YOUR GOAL
Reproduce the records below exactly, but only between the lines holding "Choosing the Best" and "Tableau Connectors (17, 2379)", inclusive.

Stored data
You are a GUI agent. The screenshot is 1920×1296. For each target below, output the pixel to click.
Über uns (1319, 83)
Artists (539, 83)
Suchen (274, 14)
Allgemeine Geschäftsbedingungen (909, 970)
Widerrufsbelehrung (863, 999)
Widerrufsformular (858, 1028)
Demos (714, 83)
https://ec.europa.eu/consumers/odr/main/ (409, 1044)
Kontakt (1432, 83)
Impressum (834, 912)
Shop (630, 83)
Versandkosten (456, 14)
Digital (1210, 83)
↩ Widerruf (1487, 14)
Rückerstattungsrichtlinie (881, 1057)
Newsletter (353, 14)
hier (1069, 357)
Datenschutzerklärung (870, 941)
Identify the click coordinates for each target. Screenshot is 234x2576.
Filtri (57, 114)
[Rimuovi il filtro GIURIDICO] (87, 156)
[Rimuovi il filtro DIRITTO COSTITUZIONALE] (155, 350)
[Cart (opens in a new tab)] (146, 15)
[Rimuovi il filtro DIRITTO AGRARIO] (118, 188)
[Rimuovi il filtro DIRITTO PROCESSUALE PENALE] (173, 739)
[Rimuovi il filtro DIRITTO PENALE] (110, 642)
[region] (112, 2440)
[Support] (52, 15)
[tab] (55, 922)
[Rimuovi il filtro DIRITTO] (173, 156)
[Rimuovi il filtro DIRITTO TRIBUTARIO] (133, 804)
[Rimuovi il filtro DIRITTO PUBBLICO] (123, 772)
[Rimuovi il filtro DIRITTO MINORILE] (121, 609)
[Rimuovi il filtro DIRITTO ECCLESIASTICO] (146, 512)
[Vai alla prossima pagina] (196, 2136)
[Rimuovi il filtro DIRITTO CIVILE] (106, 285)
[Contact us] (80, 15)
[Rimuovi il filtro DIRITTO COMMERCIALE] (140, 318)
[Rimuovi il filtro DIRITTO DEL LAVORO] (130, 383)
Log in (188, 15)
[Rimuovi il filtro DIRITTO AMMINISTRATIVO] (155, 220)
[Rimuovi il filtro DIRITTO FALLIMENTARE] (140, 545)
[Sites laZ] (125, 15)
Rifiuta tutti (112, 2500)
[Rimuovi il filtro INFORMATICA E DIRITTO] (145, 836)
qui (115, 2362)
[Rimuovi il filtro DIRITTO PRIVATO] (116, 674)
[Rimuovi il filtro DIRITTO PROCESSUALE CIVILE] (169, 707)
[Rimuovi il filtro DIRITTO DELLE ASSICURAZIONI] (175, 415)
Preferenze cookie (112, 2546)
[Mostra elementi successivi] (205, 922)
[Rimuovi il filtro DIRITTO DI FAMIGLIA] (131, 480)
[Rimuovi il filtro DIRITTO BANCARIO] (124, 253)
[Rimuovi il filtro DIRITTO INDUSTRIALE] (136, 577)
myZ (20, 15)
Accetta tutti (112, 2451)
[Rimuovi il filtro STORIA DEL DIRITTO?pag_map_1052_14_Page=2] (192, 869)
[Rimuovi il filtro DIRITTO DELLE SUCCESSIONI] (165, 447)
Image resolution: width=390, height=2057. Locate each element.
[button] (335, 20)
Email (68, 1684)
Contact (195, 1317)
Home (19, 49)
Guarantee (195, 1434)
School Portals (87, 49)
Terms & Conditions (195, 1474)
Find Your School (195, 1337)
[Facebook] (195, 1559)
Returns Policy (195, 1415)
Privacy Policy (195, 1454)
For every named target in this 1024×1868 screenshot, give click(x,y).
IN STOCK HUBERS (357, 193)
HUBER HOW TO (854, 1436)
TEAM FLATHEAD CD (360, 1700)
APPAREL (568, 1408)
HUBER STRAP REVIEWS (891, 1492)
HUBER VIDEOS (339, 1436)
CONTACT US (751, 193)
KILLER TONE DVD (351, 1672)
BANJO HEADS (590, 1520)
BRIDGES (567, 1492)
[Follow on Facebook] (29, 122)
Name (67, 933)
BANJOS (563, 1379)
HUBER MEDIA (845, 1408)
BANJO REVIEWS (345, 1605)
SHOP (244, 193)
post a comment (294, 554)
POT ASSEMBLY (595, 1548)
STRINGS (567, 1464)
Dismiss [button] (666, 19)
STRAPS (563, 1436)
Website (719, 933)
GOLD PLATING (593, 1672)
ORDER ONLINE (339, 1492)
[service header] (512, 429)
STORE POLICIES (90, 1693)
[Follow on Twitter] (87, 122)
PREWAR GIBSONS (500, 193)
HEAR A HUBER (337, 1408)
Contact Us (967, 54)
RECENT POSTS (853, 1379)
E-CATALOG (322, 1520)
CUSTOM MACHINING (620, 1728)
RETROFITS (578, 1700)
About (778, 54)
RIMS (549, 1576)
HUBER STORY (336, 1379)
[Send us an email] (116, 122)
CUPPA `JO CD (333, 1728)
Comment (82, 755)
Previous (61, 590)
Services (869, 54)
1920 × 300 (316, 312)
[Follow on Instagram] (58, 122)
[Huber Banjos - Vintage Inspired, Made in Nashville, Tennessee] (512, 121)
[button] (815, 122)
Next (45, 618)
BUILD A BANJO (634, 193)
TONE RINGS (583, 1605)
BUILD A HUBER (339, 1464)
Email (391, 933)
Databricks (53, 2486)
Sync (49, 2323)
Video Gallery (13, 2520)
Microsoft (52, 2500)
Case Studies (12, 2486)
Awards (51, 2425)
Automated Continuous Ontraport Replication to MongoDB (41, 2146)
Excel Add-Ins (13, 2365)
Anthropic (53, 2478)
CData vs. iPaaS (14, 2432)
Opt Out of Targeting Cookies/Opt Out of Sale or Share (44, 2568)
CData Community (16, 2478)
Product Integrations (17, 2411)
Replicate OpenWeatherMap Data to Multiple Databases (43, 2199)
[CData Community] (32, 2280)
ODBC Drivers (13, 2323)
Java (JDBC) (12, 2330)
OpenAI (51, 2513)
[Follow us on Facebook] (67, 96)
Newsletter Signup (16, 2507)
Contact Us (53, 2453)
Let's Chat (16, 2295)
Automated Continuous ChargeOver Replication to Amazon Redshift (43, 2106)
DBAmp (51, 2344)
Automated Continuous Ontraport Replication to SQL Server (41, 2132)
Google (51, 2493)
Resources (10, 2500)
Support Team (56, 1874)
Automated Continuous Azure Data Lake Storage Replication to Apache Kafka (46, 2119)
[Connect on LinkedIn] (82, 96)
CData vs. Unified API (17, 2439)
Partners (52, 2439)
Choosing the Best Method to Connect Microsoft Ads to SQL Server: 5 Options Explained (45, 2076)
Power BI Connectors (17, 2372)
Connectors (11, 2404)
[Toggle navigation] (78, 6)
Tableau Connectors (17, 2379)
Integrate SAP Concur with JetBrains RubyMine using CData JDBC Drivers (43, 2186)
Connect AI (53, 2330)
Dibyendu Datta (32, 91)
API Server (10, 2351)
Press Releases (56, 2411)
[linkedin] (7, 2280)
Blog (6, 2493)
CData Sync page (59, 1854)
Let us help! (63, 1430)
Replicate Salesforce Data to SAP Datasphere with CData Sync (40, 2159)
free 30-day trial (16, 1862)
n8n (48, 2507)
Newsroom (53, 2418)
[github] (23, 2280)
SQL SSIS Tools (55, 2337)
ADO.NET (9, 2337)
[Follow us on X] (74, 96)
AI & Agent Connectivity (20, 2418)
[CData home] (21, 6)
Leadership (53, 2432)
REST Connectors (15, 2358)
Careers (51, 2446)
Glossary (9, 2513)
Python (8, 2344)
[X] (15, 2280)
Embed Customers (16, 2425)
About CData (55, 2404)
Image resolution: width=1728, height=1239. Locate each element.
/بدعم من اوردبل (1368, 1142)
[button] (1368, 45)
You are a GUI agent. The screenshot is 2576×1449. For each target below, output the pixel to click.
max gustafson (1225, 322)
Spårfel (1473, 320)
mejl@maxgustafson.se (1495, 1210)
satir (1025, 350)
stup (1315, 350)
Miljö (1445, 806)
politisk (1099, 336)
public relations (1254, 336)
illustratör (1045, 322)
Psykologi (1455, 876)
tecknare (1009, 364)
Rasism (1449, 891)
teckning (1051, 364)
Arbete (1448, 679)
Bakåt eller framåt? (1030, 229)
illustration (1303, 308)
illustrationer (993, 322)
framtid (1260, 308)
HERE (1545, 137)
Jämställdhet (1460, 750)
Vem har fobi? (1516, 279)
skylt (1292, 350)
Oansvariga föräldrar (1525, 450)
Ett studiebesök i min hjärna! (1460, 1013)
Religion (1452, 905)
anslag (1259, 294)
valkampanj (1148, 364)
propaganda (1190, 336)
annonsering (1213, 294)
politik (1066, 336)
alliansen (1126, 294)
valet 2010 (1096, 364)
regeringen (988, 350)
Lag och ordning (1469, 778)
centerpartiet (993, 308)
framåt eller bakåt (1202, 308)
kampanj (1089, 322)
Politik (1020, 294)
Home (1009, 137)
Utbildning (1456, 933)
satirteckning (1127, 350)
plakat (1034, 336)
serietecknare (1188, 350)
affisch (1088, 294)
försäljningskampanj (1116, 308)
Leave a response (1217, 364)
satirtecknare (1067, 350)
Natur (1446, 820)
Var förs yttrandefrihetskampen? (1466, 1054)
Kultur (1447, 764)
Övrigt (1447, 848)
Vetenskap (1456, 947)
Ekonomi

SOLUTION TO THIS PROBLEM
Choosing the Best Method to Connect Microsoft Ads to SQL Server: 5 Options Explained (45, 2076)
Power BI Connectors (17, 2372)
Connectors (11, 2404)
[Toggle navigation] (78, 6)
Tableau Connectors (17, 2379)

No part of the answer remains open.